Drug combination screening using machine-learning and PK/PD modeling


Identification: Chandrasekaran-Sriram


Description

Drug combination screening using machine-learning and PK/PD modeling
Joseph Cicchese1, Shuyi Ma2,3, Suraj Jaipalli4, Awanti Sambarey4, Jonah Larkins-Ford5, Jenny Lohmiller2, Bree B. Aldridge5, David R. Sherman2,3, Denise Kirschner6, Jennifer Linderman1, Sriram Chandrasekaran4
 
1 - Department of Chemical Engineering, University of Michigan, Ann Arbor, Michigan, USA; 2 - Department of Microbiology, University of Washington, Seattle, Washington, USA; 3 - Center for Global Infectious Disease Research, Seattle Children’s Research Institute, Seattle, Washington, USA; 4 - Department of Biomedical Engineering, University of Michigan, Ann Arbor, Michigan, USA
5 - Department of Molecular Biology and Microbiology, Tufts University School of Medicine, Boston, Massachusetts, USA
6 - Department of Microbiology and Immunology, University of Michigan Medical School, Ann Arbor, Michigan, USA

Abstract
The search for new TB therapies is hindered by the large number of drug combinations, dosing choices, and complex pharmaco-kinetics/dynamics (PK/PD). Here we present a pipeline that incorporates both machine learning and PK/PD modeling to design multi-drug regimens. We utilize a machine-learning model, INDIGO-MTB, to predict drug interactions using transcriptome profiling of individual drugs. The INDIGO-MTB model contains 164 drugs with anti-TB activity and identified synergistic two-, three-, and four-drug regimens from over a million possible combinations. By linking INDIGO-MTB with a model of drug PK/PD and pathogen-immune interactions called GranSim, we calculate an in vivo interaction score for drug combinations.

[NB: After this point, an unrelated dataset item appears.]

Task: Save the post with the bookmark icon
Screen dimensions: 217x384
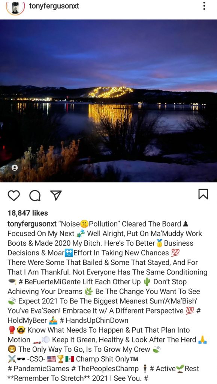Action: pyautogui.click(x=203, y=195)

The interaction score incorporates dynamics of drug diffusion, spatial distribution, and activity within lesions against various pathogen sub-populations. Predictions from our model significantly correlates with both experimental interaction scores and efficacy metrics from clinical trials. Our framework enables efficient optimization of combination therapies (Ma et al, mBio, 2019; Cicchese et al, Biorxiv, 2020).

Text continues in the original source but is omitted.